日照时长 环境科学 相对湿度 广义加性模型 风速 大气科学 臭氧 空气污染 降水 气象学 风向 污染 气候学 中国 地理 数学 统计 化学 考古 地质学 生态学 有机化学 生物
作者
Chenfei Hu,Pengde Kang,Daniel A. Jaffe,Chunkai Li,Xiaoling Zhang,Kai Wu,Mingwei Zhou
出处
期刊:Atmospheric Environment [Elsevier BV]
卷期号:248: 118221-118221 被引量:44
标识
DOI:10.1016/j.atmosenv.2021.118221
摘要

The daily variations of near-surface ozone (O3), one of the major air pollutants in China, depend on meteorological conditions. In this study, we analyzed the characteristics of O3 pollution and the complicated interactions among the controlling meteorological factors. In China, O3 pollution is becoming severe and high-concentration areas are expanding greatly.

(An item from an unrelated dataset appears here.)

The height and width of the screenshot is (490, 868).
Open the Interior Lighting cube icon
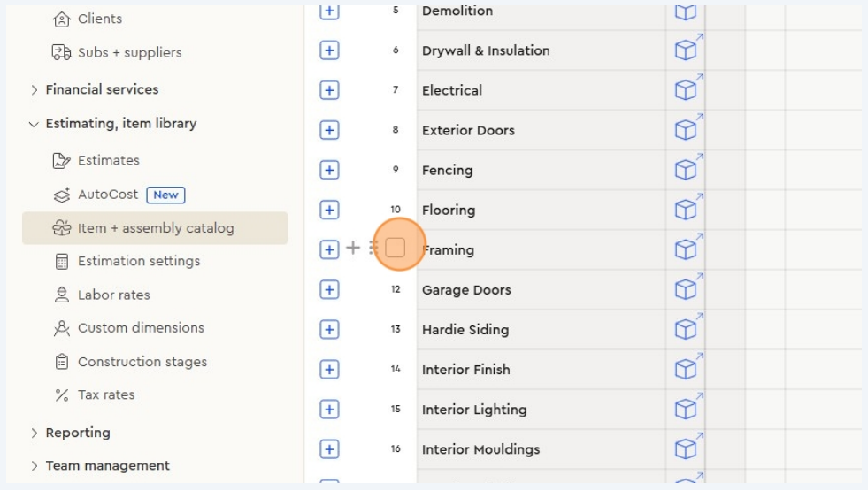coord(686,409)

We found that O3 was correlated to numerous meteorological variables including air pressure, temperature, relative humidity, wind speed, wind direction, sunshine duration, evaporation, and precipitation. Using generalized additive models (GAMs), we developed predictive models to forecast the maximum daily 8 h O3 mass concentration for 334 cities in China. Different cities were influenced by different meteorological variables, with temperature (90.77%), relative humidity (68.15%), and sunshine hours (66.96%) being the top three influencing factors. In addition, we found that the influence of these meteorological factors on O3 pollution was nonlinear and impacted by the interaction between variables. Considering individual relationships between each meteorological factor and O3, the average coefficient of determination (R2) of GAMs for the 334 cities was 0.64 ± 0.16. However, considering the interaction between variables, the average R2 for 334 cities of revised GAMs increased to 0.72 ± 0.15. The R2 was significantly improved in 96.72% of the cities after considering the interactions among the meteorological factors based on a ten-fold cross-validation method. Furthermore, we found that the GAM residuals were unbiased. As an example of using and interpreting the GAM results, we focused on a case study in Hangzhou during the G20 summit in 2016. During this period, nitrogen oxides (NOx) and volatile organic compounds were reduced by 51.67% and 49.00%, respectively, because of local emission controls. Despite these changes in precursor emissions, O3 changed slightly during this period, suggesting that O3 in Hangzhou at the time was not controlled by local precursor emissions, but was impacted by meteorological conditions.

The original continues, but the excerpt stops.